==== INFORMATION SUPPLIED

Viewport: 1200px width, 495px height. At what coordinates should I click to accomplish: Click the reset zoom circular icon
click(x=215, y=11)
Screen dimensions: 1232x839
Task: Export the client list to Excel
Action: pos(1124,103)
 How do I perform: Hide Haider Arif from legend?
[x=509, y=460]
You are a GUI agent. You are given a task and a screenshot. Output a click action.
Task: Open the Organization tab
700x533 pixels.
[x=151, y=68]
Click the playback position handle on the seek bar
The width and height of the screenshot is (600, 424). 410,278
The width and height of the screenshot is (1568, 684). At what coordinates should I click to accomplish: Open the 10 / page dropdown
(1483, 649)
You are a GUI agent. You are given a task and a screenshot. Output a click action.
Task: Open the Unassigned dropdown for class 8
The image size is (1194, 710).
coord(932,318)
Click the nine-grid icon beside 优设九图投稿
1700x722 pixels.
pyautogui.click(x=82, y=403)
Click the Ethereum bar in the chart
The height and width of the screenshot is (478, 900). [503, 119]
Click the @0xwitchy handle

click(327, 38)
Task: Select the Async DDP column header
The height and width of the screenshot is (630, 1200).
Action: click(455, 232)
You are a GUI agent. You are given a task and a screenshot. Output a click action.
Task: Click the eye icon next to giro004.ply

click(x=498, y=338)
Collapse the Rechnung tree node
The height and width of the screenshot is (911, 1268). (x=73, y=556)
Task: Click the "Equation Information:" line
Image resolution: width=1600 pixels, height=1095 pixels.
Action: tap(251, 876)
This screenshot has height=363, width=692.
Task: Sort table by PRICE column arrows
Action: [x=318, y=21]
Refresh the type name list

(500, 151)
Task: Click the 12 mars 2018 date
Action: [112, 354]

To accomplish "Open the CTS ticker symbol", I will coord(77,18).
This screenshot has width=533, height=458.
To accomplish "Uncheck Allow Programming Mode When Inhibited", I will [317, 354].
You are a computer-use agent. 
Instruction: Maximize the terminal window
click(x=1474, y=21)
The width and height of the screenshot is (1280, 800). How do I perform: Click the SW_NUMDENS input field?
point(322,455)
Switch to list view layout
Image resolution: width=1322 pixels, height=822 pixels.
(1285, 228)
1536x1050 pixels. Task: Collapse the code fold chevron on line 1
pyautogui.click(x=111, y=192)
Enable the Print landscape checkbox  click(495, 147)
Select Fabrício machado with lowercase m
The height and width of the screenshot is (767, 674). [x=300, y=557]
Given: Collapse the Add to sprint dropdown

========

§ WORK TO BE COMPLETED
Starting with the line that has "The image size is (1194, 710).", print each remaining line of the listing exactly.

§ SOLVED PROBLEM
The image size is (1194, 710).
coord(932,318)
Click the nine-grid icon beside 优设九图投稿
1700x722 pixels.
pyautogui.click(x=82, y=403)
Click the Ethereum bar in the chart
The height and width of the screenshot is (478, 900). [503, 119]
Click the @0xwitchy handle

click(327, 38)
Task: Select the Async DDP column header
The height and width of the screenshot is (630, 1200).
Action: click(455, 232)
You are a GUI agent. You are given a task and a screenshot. Output a click action.
Task: Click the eye icon next to giro004.ply

click(x=498, y=338)
Collapse the Rechnung tree node
The height and width of the screenshot is (911, 1268). (x=73, y=556)
Task: Click the "Equation Information:" line
Image resolution: width=1600 pixels, height=1095 pixels.
Action: tap(251, 876)
This screenshot has height=363, width=692.
Task: Sort table by PRICE column arrows
Action: [x=318, y=21]
Refresh the type name list

(500, 151)
Task: Click the 12 mars 2018 date
Action: [112, 354]

To accomplish "Open the CTS ticker symbol", I will coord(77,18).
This screenshot has width=533, height=458.
To accomplish "Uncheck Allow Programming Mode When Inhibited", I will [317, 354].
You are a computer-use agent. 
Instruction: Maximize the terminal window
click(x=1474, y=21)
The width and height of the screenshot is (1280, 800). How do I perform: Click the SW_NUMDENS input field?
point(322,455)
Switch to list view layout
Image resolution: width=1322 pixels, height=822 pixels.
(1285, 228)
1536x1050 pixels. Task: Collapse the code fold chevron on line 1
pyautogui.click(x=111, y=192)
Enable the Print landscape checkbox  click(495, 147)
Select Fabrício machado with lowercase m
The height and width of the screenshot is (767, 674). [x=300, y=557]
Given: Collapse the Add to sprint dropdown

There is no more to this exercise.